_Tasks and exercises_
• a. In the passage on deductive synthesis, why can the synthesis procedure for swap emit only read operations at the start?
• b. Extend the passage on deductive synthesis, picking up from where it stops.

*** Opening of Passage shown ***

In summary, listcopy, given a pointer to a linked list, must ensure that after executing the heap must contain two copies of the original list — i.e. listcopy must copy a list.

The core idea with deductive synthesis is to use specifications in separation logic to act as a guide during the synthesis process. This approach turns out to be quite efficient, because often the specifications found during synthesis can uniquely determine the program statements that are required to satisfy them.

As an example, let's work through the example of synthesising a swap function:

// x :-> a ** y :-> b
void swap(int *x, int *y)  { ??? }
// x :-> b ** y :-> a

The goal for the synthesizer during the synthesis is to iteratively emit program statements that gradually change the pre and post-conditions, until they are eventually equal, at which point the synthesis is complete.

At the start, as the variables a and b are not accessible by the program (as they are stored within the cells denoted by both pointers), the only operation that the synthesis procedure can do is to emit read operations to load their values:

void swap(int *x, int *y)  {
    int a = *x;
    int b = *y;
// x :-> a ** y :-> b
    ???
}
// x :-> b ** y :-> a

Now that a and b are accessible, the synthesizer can try to unify individual spatial assertions in the pre and post-conditions by using their values.

*** Close of Passage shown ***
*** Opening of Dataset extract ***

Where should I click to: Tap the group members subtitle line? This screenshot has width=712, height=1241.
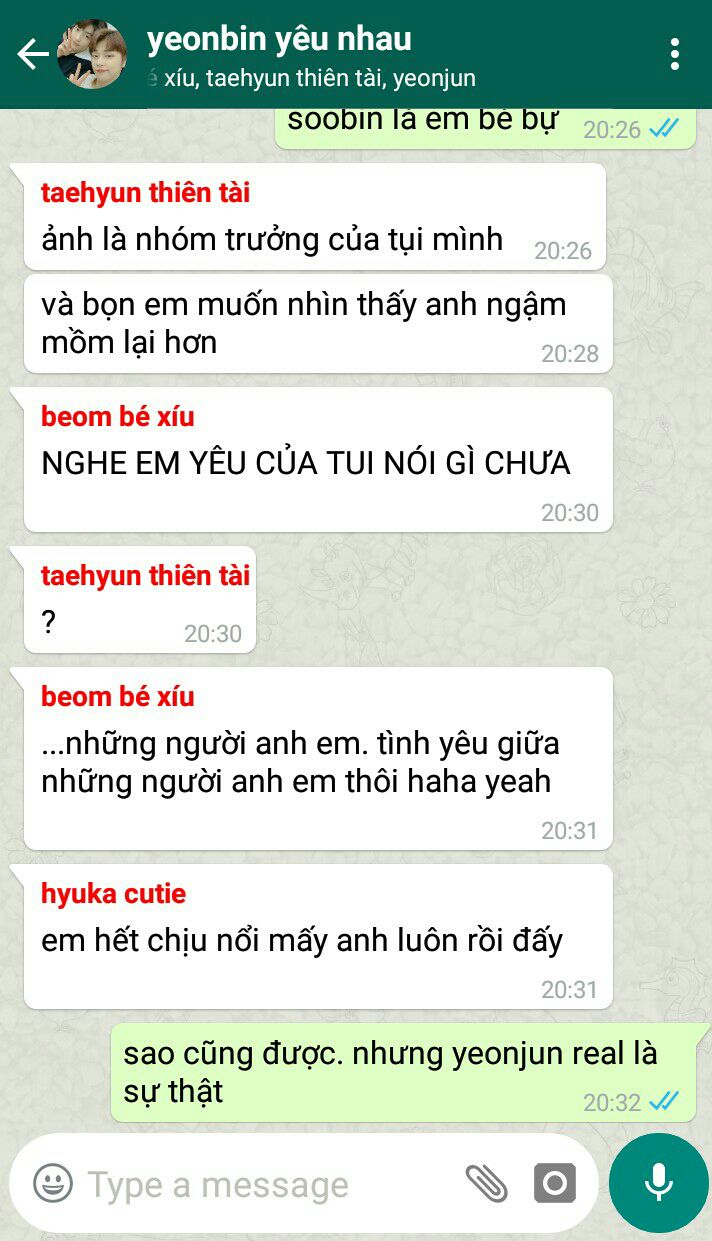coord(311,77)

*** Close of Dataset extract ***
*** Opening of Dataset extract ***

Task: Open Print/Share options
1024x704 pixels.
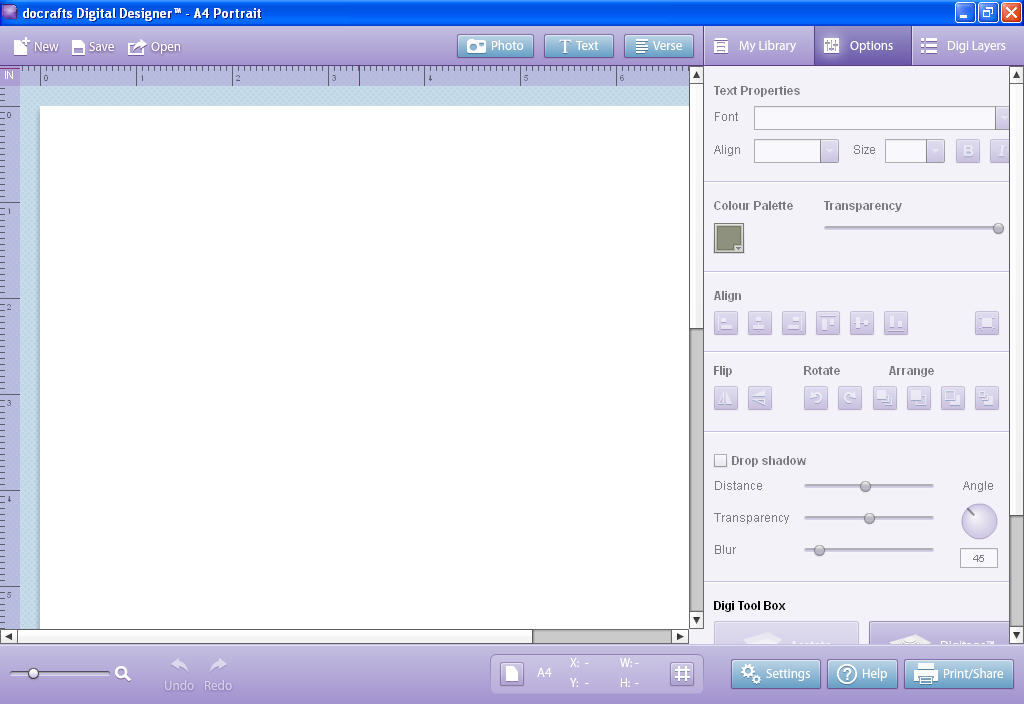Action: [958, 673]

*** Close of Dataset extract ***
*** Opening of Dataset extract ***

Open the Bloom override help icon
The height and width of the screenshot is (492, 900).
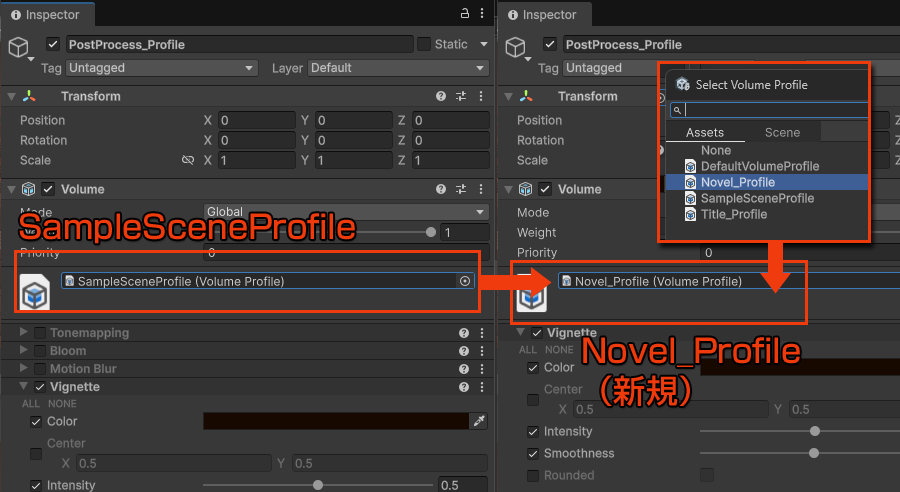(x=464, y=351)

*** Close of Dataset extract ***

_Outputs for the tasks_
• a. Because the variables a and b are not accessible to the program, since they are stored within the cells denoted by both pointers.

• b.
For example, we can unify the assertions x :-> a in the pre-condition and x :-> b in the post-condition by simply emitting a write to x:

void swap(int *x, int *y)  {
    int a = *x;
    int b = *y;
    *x = b;
// x :-> b ** y :-> b
    ???
}
// x :-> b ** y :-> a

From here, if we repeat the same analysis for y :-> a, the synthesizer emits a write to y, and we are left with:

void swap(int *x, int *y)  {
    int a = *x;
    int b = *y;
    *x = b;
    *y = a;
// x :-> b ** y :-> a
    ???
}
// x :-> b ** y :-> a

At this point, the pre and post-condition are now equal, and so the synthesis is complete, leaving us with a complete standalone program:

void swap(int *x, int *y)  {
    int a = *x;
    int b = *y;
    *x = b;
    *y = a;
    return;
}

It just so happens that this same reasoning procedure presented above for synthesising swap actually scales quite well, and can be directly used to verify more complex programs like list copy.

To illustrate how well this works let's have a look at the process of synthesising the base case of list copy from before:

// r :-> x ** linked_list(x,S)
void listcopy(void **r) {
  ???
}
// r :-> y ** linked_list(y,S) ** linked_list(x,S)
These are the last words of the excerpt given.